## What needs to be done
Reproduce verbatim the lines of the listing from the line containing "Click the Combine metrics button" through the end of the listing, both ends included, and omit the pictures from your reply.

## Source material
_ _ _ _ _

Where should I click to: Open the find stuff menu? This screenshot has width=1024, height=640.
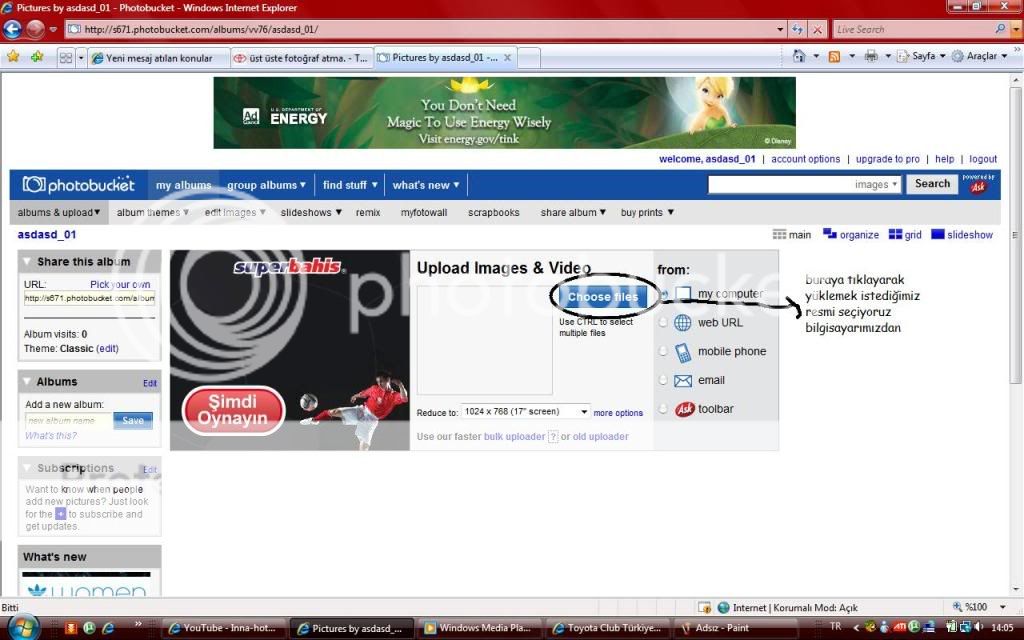(350, 185)
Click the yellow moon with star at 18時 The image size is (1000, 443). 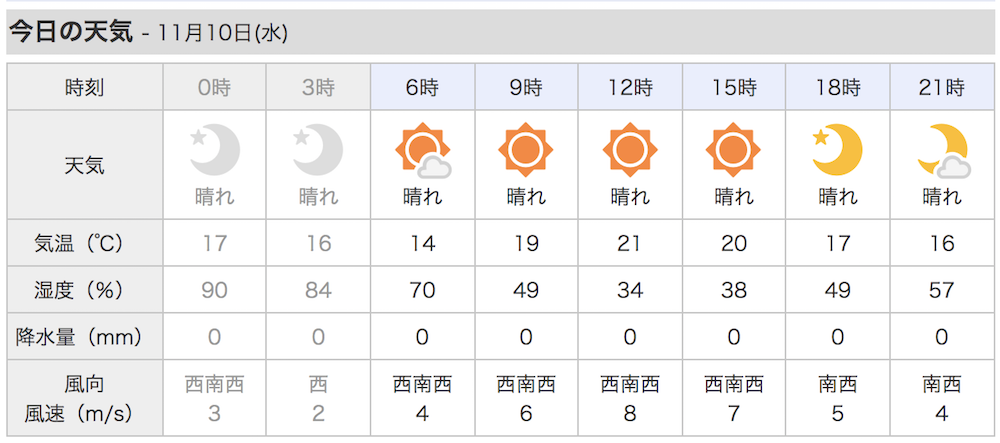pyautogui.click(x=837, y=150)
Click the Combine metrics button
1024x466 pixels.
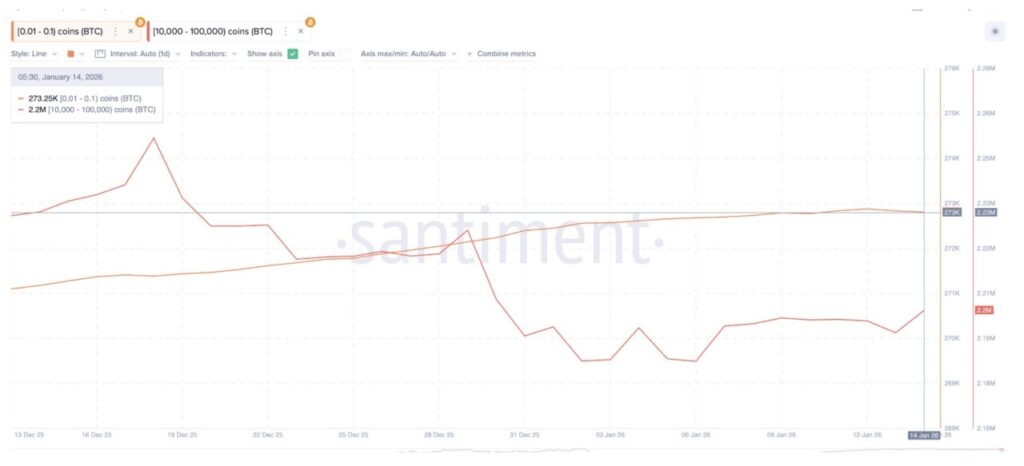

_ _ _ _ _

## Complete response
Click the Combine metrics button
1024x466 pixels.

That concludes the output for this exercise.